== Records provided

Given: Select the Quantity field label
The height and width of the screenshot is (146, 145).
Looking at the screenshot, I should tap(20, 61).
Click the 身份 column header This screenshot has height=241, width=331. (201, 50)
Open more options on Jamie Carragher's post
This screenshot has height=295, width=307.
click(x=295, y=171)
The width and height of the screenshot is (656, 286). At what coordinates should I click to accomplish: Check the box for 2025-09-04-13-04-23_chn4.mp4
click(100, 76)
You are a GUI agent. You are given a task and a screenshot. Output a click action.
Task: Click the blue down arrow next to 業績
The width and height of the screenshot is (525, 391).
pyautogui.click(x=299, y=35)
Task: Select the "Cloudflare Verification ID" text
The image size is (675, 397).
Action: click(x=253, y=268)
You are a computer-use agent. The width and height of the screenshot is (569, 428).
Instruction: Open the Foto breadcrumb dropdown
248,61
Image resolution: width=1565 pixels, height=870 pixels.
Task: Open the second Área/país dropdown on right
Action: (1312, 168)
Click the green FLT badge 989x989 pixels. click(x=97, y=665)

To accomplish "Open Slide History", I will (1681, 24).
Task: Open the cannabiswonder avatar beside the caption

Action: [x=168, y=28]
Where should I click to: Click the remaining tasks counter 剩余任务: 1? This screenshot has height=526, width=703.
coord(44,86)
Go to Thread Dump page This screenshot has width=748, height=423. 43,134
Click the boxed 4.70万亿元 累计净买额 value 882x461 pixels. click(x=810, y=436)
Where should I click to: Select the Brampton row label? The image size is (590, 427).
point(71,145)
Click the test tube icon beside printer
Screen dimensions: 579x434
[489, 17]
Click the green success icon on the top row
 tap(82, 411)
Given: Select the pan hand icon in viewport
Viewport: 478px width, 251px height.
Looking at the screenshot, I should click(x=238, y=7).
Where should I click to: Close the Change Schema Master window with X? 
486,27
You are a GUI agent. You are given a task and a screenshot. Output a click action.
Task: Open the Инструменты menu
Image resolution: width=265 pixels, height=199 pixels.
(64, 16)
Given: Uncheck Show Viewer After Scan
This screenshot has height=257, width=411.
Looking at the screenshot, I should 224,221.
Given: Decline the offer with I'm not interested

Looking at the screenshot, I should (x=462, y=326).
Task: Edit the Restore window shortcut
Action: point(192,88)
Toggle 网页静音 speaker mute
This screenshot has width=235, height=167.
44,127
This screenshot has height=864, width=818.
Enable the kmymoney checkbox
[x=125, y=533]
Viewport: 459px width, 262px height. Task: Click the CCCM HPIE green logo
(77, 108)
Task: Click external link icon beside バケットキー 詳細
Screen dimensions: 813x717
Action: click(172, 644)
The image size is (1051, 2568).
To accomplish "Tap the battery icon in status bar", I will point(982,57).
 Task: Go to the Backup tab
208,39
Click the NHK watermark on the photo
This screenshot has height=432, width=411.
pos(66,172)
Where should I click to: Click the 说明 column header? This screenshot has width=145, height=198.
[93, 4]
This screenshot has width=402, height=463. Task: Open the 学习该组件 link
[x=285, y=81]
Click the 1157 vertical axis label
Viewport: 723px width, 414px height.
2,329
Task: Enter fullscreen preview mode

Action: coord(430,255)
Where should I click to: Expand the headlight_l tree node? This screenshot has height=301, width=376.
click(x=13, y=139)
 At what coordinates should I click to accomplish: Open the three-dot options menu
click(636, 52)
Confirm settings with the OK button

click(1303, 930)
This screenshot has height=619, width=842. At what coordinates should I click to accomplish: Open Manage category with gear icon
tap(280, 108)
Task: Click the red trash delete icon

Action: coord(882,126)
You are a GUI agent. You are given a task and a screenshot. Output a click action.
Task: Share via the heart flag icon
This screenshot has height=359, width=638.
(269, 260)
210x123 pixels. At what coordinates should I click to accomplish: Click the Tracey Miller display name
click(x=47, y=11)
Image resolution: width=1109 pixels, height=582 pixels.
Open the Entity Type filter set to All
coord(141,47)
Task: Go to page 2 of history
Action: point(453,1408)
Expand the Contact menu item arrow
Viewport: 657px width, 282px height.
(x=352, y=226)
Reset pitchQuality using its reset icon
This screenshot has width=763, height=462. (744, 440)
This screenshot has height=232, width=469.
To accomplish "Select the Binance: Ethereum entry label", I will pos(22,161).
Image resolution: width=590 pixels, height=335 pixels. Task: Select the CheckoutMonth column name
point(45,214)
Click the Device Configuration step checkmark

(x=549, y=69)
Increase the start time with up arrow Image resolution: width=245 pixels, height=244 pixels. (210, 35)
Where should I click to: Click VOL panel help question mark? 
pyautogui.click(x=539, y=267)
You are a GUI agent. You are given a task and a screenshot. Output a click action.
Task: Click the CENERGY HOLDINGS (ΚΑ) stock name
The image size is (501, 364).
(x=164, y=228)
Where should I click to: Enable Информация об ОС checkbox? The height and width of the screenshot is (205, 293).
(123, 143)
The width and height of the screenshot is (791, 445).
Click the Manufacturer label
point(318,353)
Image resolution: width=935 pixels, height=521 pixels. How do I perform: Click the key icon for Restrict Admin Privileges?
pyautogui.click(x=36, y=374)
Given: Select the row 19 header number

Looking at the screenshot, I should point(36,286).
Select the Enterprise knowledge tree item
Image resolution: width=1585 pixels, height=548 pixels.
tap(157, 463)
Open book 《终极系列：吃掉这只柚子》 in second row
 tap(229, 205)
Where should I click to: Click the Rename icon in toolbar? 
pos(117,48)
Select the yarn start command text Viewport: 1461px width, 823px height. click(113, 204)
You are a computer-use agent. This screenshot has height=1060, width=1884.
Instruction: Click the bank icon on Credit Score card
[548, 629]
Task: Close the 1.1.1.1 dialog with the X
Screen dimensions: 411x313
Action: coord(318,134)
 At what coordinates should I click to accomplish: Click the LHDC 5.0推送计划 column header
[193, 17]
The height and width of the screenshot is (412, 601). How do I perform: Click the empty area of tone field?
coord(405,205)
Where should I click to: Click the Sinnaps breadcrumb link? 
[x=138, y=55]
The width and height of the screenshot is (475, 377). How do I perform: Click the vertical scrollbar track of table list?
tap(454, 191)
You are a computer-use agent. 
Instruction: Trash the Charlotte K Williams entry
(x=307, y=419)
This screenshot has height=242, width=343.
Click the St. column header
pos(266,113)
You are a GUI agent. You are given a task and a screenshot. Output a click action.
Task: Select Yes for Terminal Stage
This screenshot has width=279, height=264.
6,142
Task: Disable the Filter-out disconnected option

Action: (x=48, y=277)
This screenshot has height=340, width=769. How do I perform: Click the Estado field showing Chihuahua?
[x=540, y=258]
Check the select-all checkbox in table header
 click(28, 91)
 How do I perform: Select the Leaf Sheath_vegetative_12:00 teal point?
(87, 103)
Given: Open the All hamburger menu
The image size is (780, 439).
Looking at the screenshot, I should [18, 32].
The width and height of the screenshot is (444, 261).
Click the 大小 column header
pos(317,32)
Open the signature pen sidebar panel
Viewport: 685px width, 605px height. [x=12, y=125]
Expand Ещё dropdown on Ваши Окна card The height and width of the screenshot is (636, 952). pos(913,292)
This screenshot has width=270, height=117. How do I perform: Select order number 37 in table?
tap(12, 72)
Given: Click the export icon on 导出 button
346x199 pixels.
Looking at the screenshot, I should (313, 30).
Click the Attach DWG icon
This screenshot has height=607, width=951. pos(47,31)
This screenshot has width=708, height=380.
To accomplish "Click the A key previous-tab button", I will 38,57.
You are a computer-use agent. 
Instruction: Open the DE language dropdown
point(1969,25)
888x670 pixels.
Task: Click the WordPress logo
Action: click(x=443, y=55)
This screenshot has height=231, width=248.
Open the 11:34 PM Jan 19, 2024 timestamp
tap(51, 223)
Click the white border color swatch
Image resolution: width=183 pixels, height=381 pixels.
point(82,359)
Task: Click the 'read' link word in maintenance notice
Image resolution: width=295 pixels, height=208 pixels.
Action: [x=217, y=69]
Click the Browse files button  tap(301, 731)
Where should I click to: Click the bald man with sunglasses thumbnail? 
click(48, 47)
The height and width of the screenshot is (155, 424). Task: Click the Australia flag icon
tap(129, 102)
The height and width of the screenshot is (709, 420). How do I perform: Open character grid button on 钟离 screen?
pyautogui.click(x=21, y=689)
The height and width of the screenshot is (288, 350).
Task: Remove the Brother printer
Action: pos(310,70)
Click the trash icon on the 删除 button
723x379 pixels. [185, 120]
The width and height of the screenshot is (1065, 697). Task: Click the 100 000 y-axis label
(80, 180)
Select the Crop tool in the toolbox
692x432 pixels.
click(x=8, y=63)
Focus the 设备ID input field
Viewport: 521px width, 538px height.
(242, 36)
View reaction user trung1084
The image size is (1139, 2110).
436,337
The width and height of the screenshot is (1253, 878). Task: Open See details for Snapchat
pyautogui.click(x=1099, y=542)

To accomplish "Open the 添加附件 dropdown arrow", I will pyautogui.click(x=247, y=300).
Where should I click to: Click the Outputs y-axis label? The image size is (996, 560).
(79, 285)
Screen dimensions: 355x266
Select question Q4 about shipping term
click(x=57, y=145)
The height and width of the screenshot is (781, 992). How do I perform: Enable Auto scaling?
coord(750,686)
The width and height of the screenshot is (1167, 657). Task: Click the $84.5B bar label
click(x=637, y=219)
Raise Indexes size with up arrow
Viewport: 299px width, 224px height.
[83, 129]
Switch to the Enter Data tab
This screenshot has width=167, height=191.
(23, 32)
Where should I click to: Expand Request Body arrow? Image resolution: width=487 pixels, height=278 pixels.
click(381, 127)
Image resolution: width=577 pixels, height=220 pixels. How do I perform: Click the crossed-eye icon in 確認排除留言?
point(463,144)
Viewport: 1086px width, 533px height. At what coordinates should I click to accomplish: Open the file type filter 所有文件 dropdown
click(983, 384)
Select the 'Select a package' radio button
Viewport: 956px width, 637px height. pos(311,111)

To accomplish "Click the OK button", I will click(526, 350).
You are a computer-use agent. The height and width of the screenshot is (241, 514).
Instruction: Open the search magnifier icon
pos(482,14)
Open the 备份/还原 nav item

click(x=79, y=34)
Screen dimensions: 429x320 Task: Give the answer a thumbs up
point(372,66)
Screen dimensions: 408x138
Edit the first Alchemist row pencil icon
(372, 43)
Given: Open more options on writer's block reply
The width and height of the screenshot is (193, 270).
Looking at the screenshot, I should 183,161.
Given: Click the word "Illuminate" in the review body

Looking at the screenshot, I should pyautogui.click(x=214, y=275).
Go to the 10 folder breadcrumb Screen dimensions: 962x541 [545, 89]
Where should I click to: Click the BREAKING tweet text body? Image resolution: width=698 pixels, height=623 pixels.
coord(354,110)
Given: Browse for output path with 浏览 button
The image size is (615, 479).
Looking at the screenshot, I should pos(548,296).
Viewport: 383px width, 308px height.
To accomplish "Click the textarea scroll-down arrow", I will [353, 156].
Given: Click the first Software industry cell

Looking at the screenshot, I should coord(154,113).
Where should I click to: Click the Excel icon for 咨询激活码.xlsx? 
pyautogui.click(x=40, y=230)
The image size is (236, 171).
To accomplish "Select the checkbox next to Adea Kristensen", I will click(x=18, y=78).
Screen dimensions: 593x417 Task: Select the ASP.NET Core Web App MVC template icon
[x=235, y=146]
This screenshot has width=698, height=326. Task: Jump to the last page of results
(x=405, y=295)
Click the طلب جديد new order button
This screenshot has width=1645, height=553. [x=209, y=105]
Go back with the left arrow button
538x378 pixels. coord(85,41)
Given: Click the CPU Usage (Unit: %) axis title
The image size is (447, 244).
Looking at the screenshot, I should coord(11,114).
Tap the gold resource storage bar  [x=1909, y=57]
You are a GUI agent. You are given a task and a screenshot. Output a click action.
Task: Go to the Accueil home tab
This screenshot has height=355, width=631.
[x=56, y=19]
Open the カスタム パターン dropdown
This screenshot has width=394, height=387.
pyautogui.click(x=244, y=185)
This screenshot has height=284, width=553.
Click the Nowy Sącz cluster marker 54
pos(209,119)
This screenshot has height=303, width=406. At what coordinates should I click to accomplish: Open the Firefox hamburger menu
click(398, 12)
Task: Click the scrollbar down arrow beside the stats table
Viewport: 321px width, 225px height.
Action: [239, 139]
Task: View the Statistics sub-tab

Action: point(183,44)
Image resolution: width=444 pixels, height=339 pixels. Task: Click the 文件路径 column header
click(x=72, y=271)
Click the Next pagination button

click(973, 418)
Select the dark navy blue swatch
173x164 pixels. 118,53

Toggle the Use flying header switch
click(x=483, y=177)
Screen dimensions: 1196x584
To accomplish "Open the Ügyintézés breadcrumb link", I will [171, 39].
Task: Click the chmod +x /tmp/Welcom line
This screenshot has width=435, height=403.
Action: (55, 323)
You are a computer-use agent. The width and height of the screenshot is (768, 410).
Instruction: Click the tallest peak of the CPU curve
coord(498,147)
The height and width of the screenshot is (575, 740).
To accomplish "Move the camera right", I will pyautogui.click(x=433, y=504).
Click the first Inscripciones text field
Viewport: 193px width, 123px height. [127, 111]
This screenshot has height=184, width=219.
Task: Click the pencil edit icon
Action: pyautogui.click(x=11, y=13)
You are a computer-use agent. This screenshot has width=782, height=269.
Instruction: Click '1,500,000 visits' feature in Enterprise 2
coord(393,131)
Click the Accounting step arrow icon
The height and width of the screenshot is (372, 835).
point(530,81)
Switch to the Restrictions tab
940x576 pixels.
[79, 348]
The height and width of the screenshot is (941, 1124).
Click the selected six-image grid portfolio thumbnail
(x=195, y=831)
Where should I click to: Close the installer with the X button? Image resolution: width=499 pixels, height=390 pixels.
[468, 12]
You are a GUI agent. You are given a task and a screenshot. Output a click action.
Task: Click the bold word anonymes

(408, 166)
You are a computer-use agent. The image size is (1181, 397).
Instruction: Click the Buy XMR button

====

What is being asked: Select every line in the records above that contains the word "computer".

Worked solution:
You are a computer-use agent. The width and height of the screenshot is (569, 428).
You are a computer-use agent. This screenshot has height=1060, width=1884.
You are a computer-use agent. 
You are a computer-use agent. 
You are a computer-use agent. The height and width of the screenshot is (241, 514).
You are a computer-use agent. The width and height of the screenshot is (768, 410).
You are a computer-use agent. This screenshot has width=782, height=269.
You are a computer-use agent. The image size is (1181, 397).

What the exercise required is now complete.